The skill sends text to the OpenAI audio.speech endpoint, selecting model, voice, speed, and response format. For texts longer than the API character limit it splits input into sentence-aware chunks, generates audio for each chunk, and concatenates segments into a single output file. It supports streaming or full-file responses and includes retry/backoff logic for transient API or rate-limit errors. Choose tts-1 for standard speed/cost or tts-1-hd for higher fidelity.

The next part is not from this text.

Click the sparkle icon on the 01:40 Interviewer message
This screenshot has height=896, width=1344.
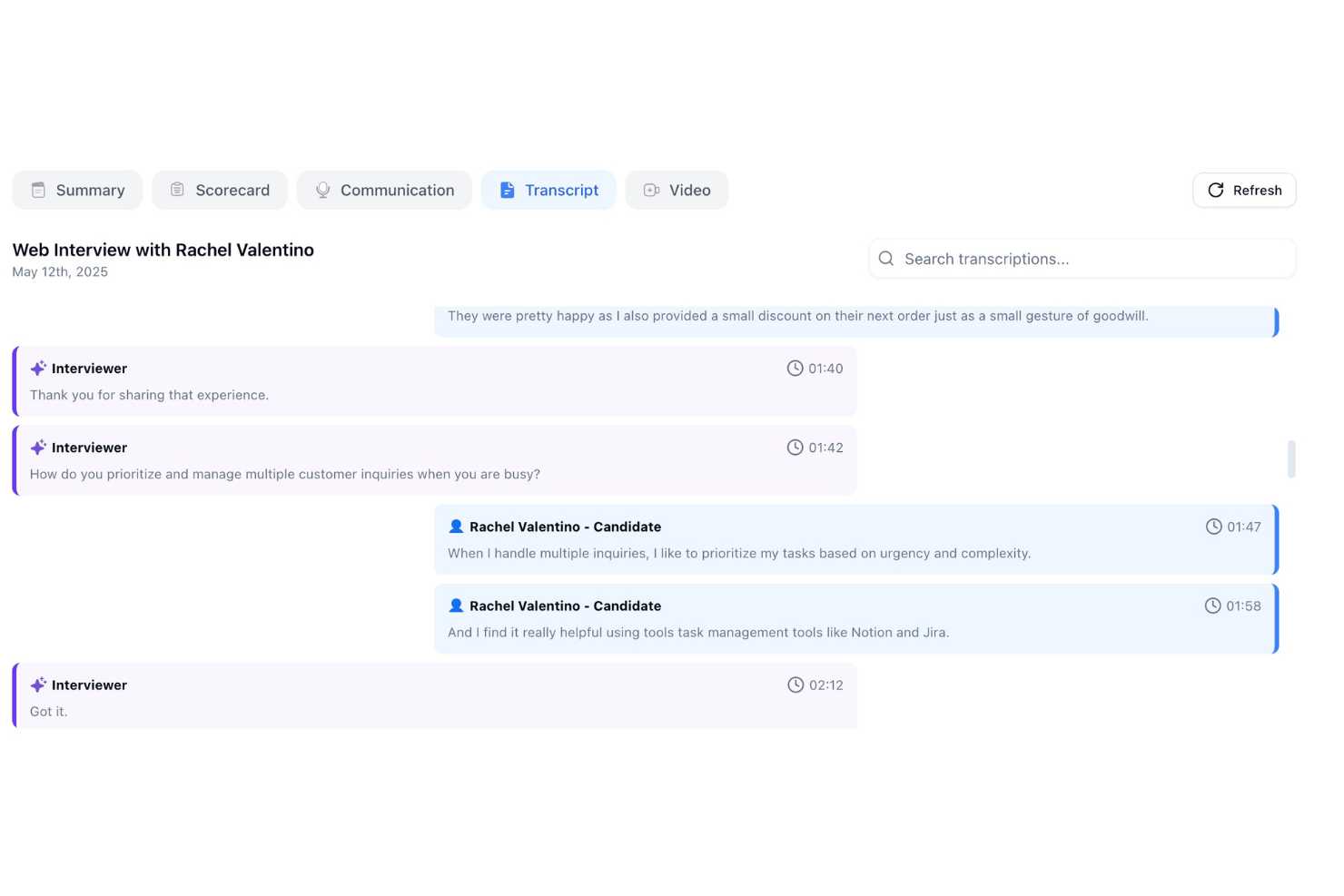38,368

What voices and speeds are available?
Six voices: alloy, echo, fable, onyx, nova, shimmer. Speed control ranges from 0.25x to 4.0x.
How does the skill handle long text?
It automatically splits long text into sentence-aware chunks under the 4096-character limit, generates audio per chunk, and concatenates the segments into one file.